◆ **Description of the task**: Where the word "agent" shows up in a line below, that line is counted. State how many lines are counted, without any other words.

◆ **Information**:
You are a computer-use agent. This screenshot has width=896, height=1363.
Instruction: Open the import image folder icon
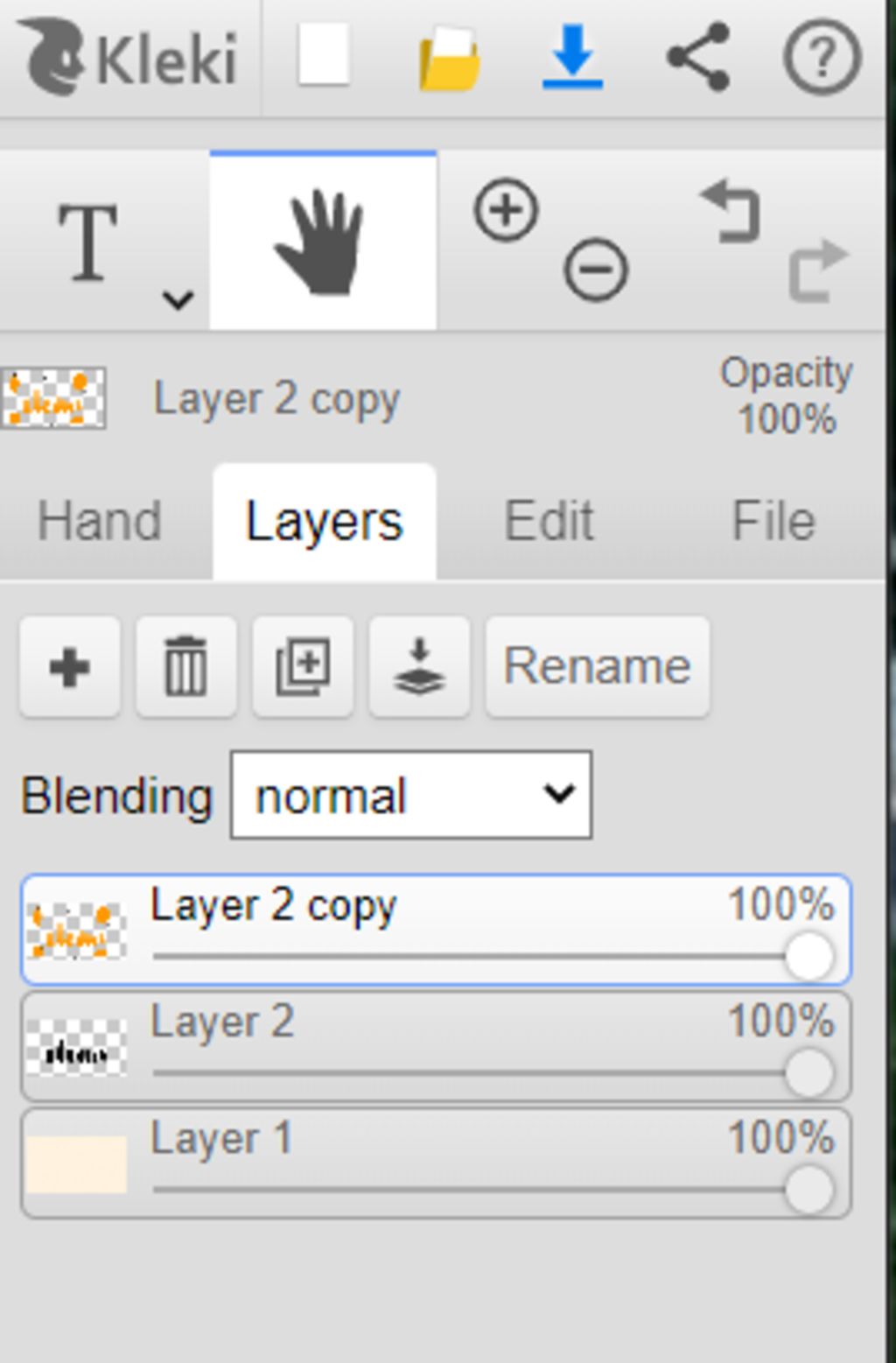coord(449,59)
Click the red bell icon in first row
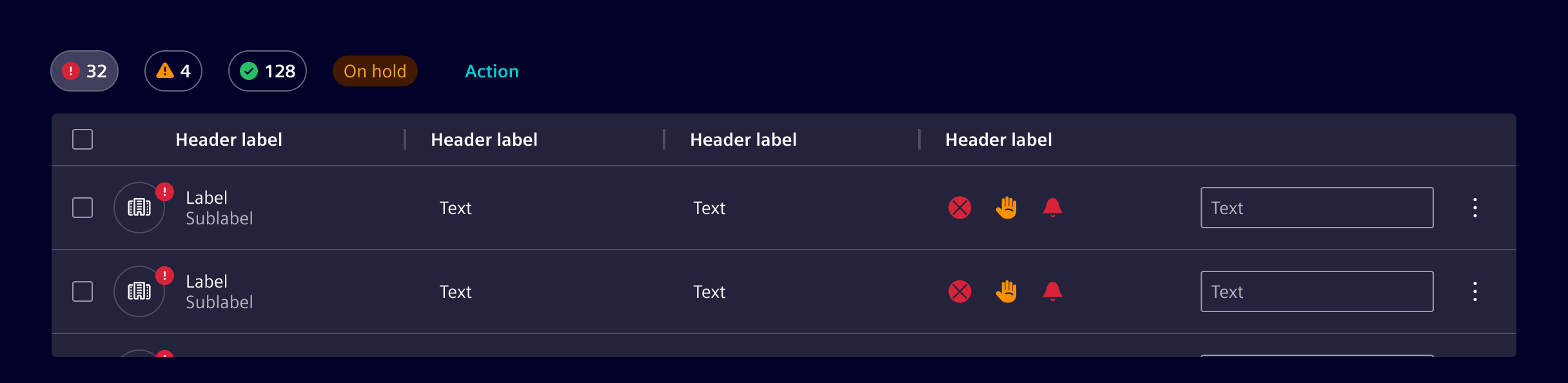 [1052, 208]
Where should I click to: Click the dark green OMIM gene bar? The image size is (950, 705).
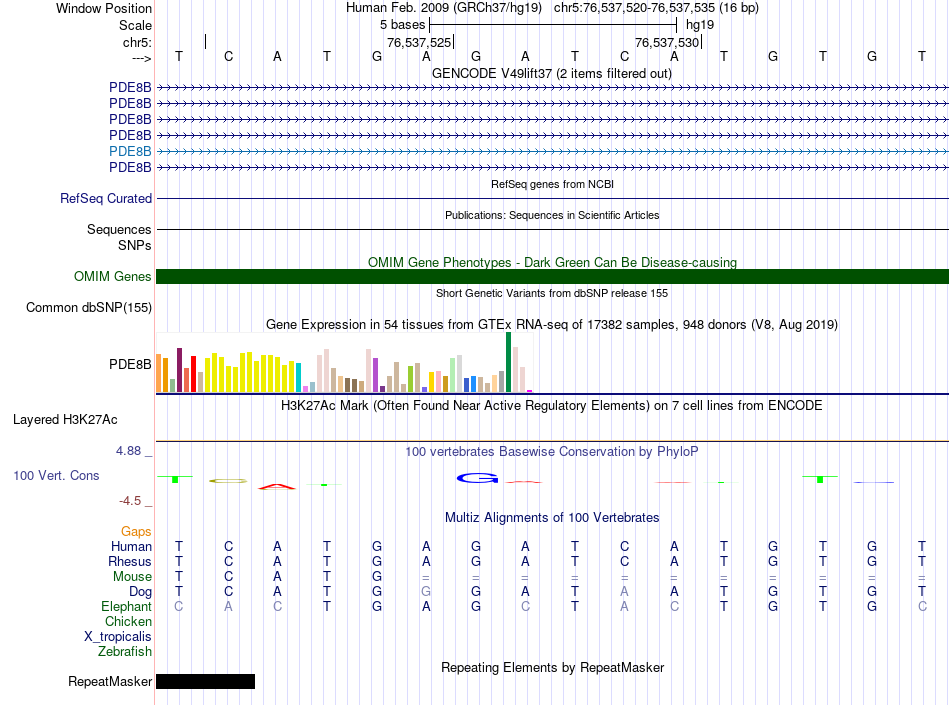click(x=553, y=277)
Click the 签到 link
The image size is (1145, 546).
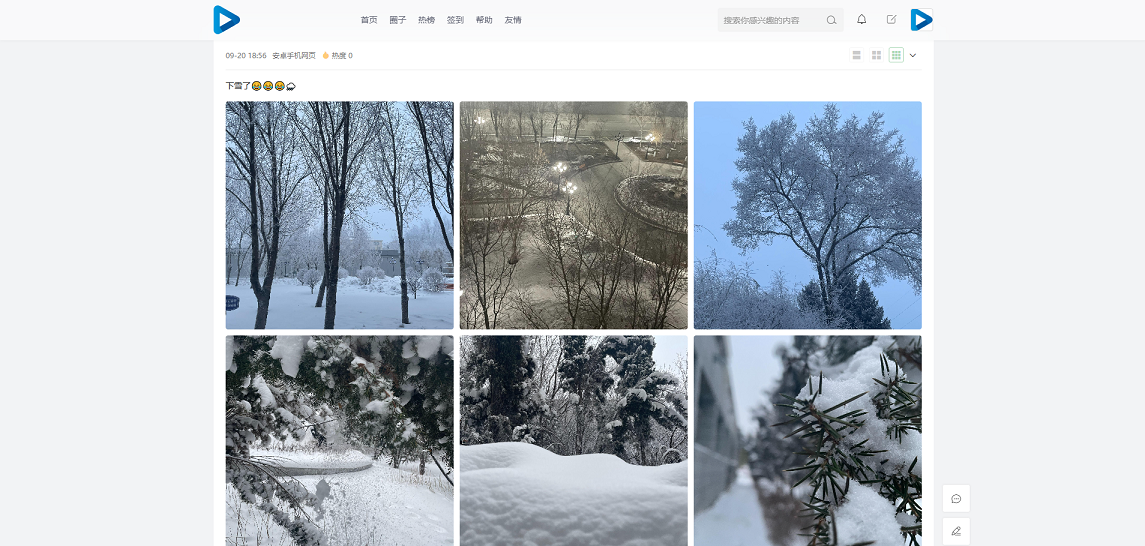click(455, 20)
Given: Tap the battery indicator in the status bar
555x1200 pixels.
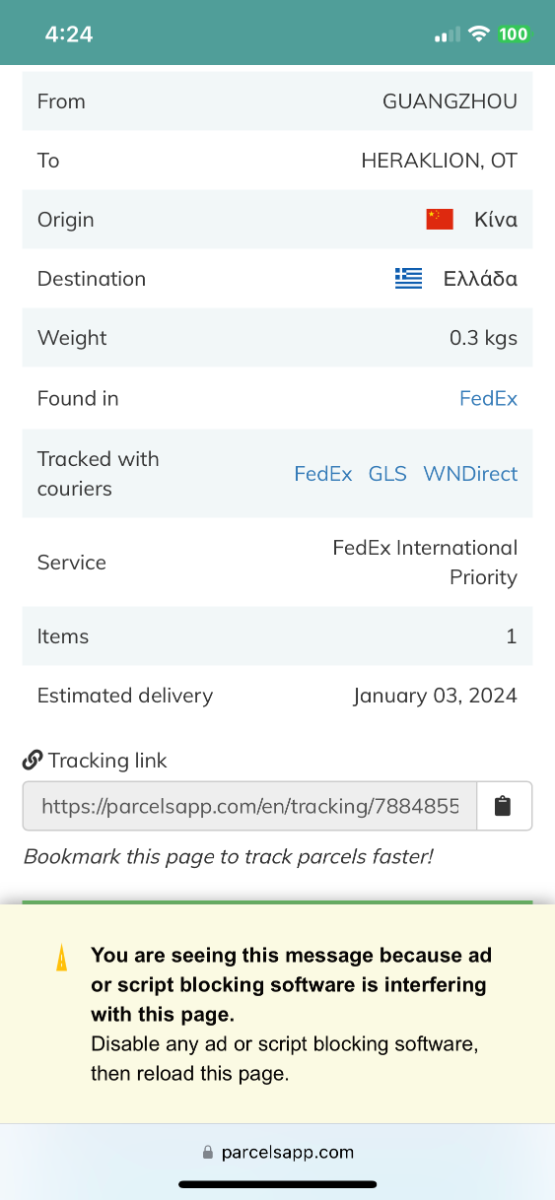Looking at the screenshot, I should [x=513, y=34].
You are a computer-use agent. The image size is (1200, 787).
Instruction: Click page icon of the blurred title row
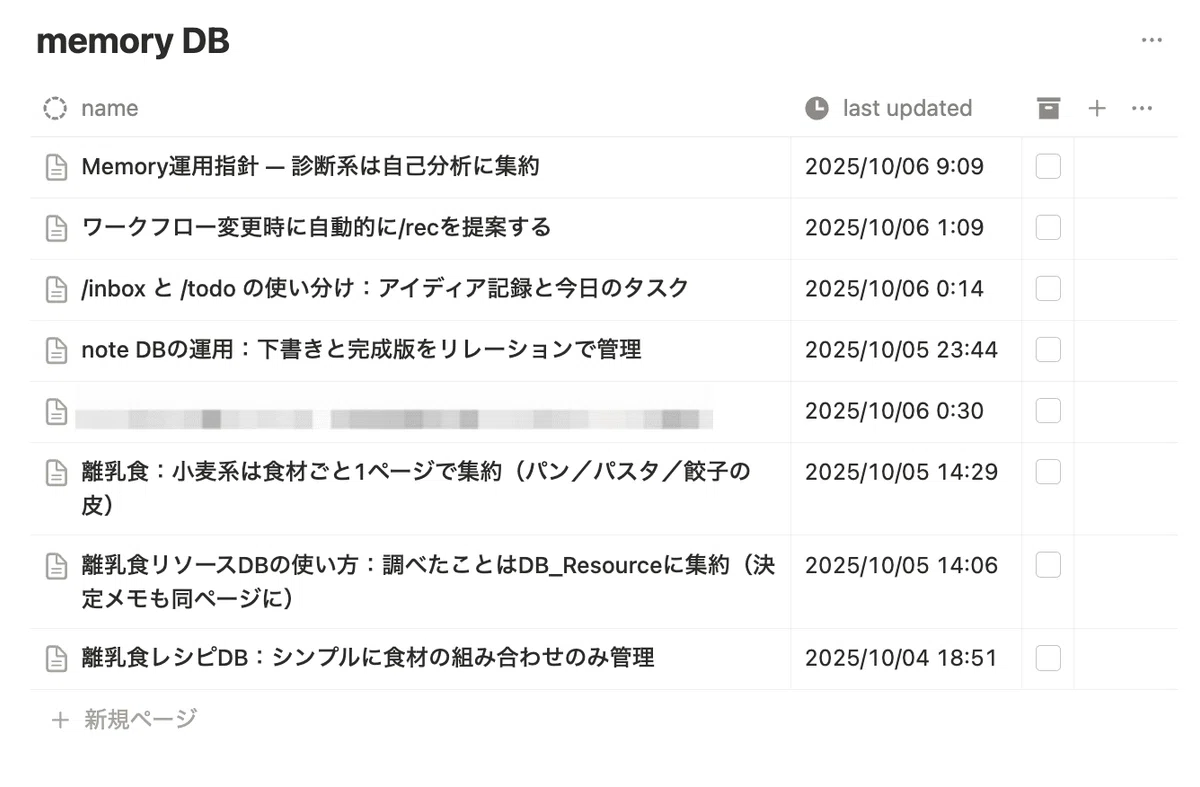click(57, 411)
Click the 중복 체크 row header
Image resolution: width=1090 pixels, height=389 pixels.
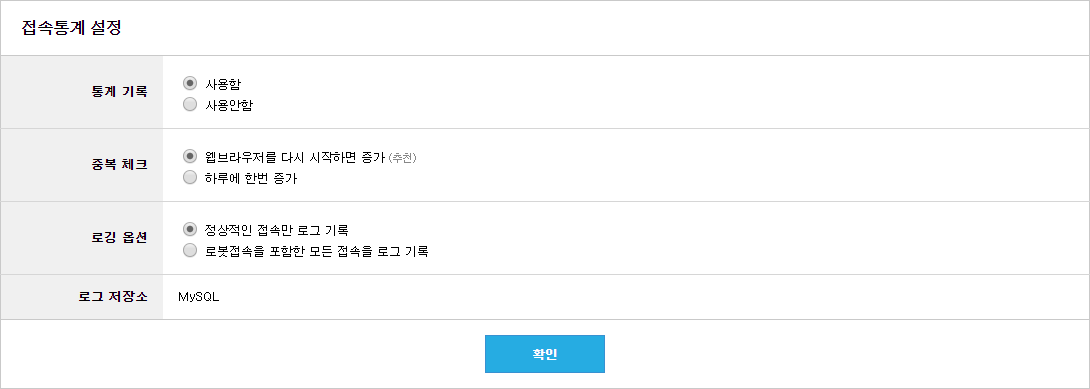[x=120, y=165]
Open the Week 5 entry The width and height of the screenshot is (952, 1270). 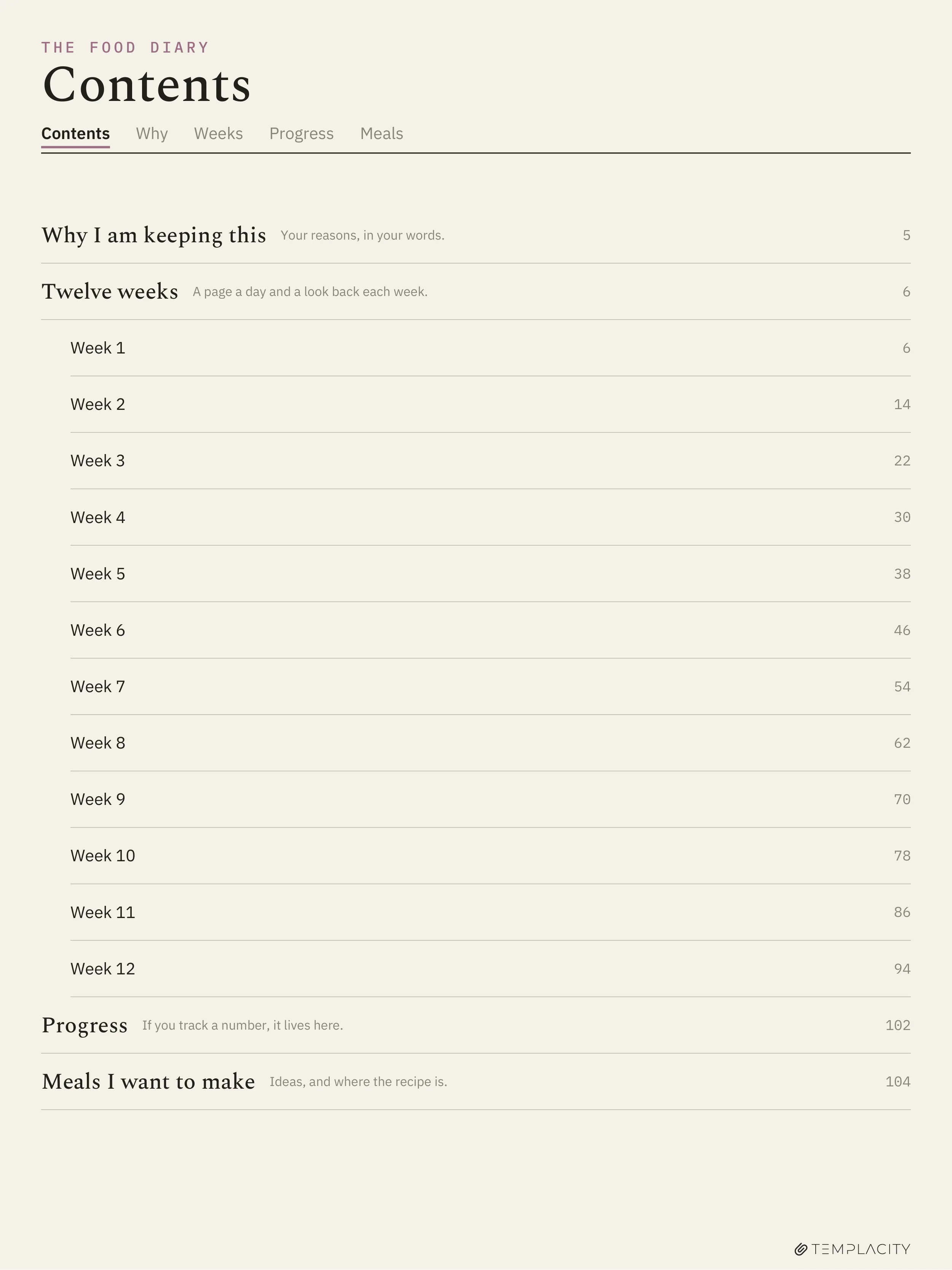(490, 574)
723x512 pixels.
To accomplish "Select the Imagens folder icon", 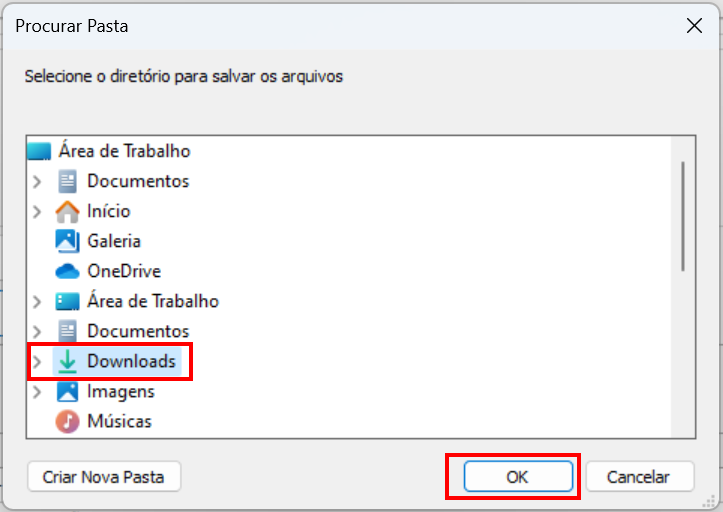I will tap(67, 391).
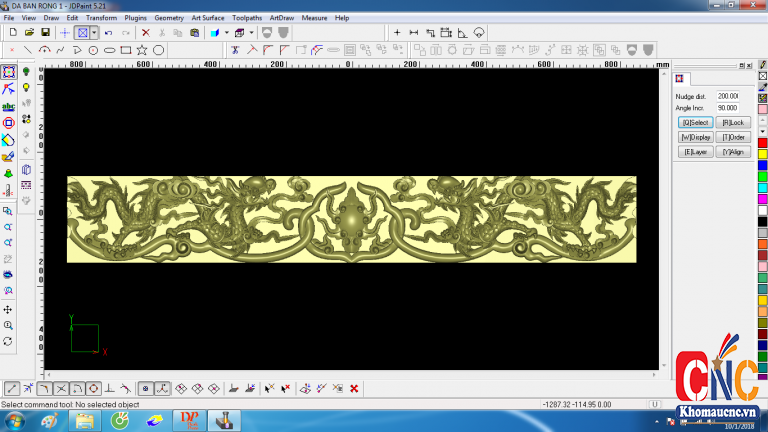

◆ **Answer box**: 2